**ASSIGNMENT**
Return the records verbatim, from the line containing "Find the location" through the line containing "Describe the element at coordinates (39, 58)", including both of those lines.

**MATERIAL SUPPLIED**
====

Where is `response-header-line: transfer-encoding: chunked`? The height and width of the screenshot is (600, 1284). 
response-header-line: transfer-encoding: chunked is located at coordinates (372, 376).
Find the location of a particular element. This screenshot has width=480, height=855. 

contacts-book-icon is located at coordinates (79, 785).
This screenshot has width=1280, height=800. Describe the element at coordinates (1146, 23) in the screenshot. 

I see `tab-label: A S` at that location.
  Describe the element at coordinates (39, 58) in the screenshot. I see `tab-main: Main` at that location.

====

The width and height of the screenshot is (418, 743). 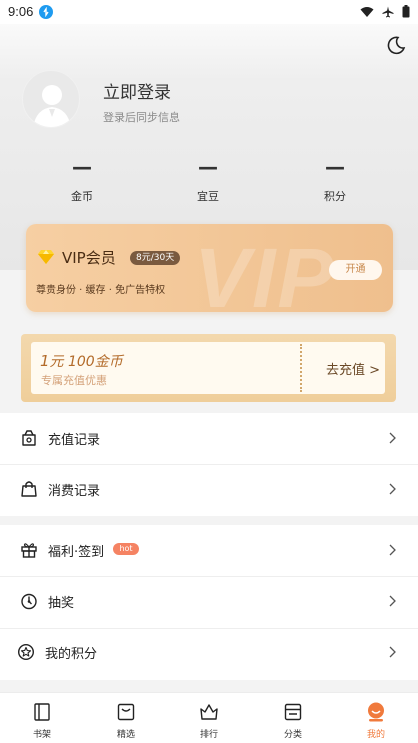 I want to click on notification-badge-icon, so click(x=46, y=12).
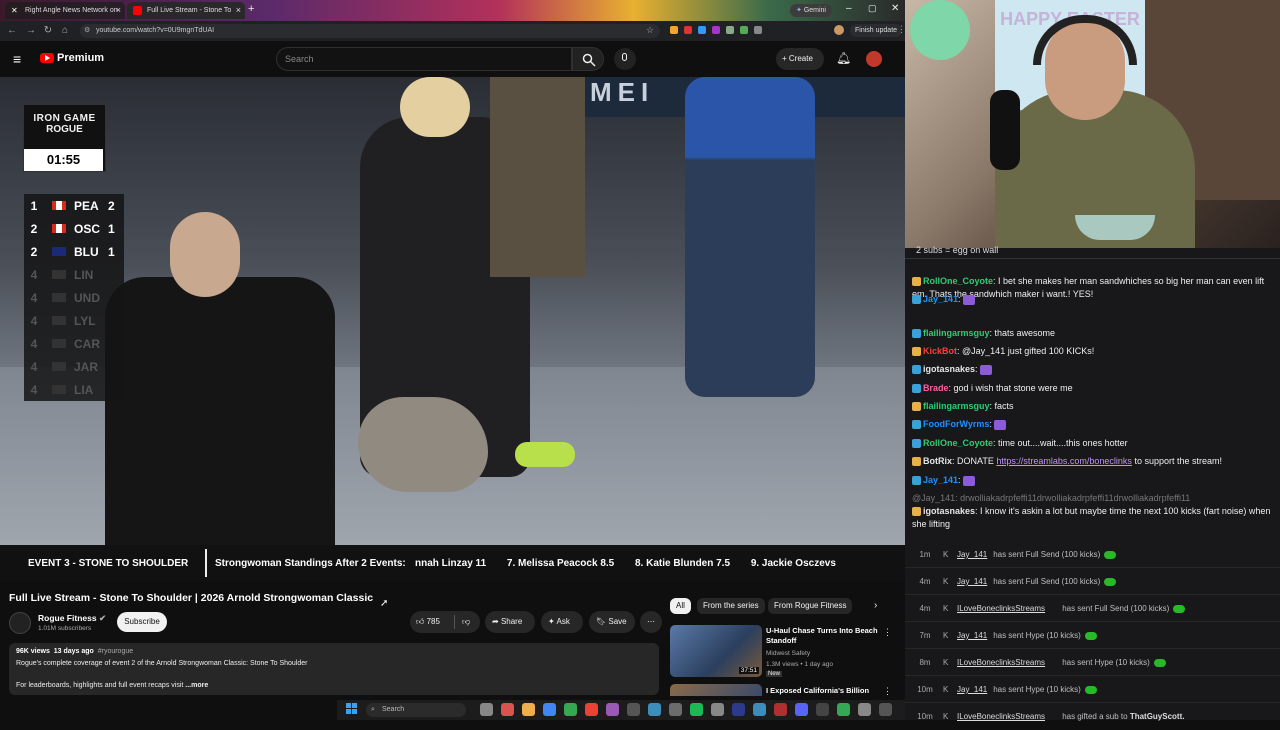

====

**RESULT**
Find the location of a particular element. This screenshot has width=480, height=855. 

contacts-book-icon is located at coordinates (79, 785).
This screenshot has width=1280, height=800. Describe the element at coordinates (1146, 23) in the screenshot. 

I see `tab-label: A S` at that location.
  Describe the element at coordinates (39, 58) in the screenshot. I see `tab-main: Main` at that location.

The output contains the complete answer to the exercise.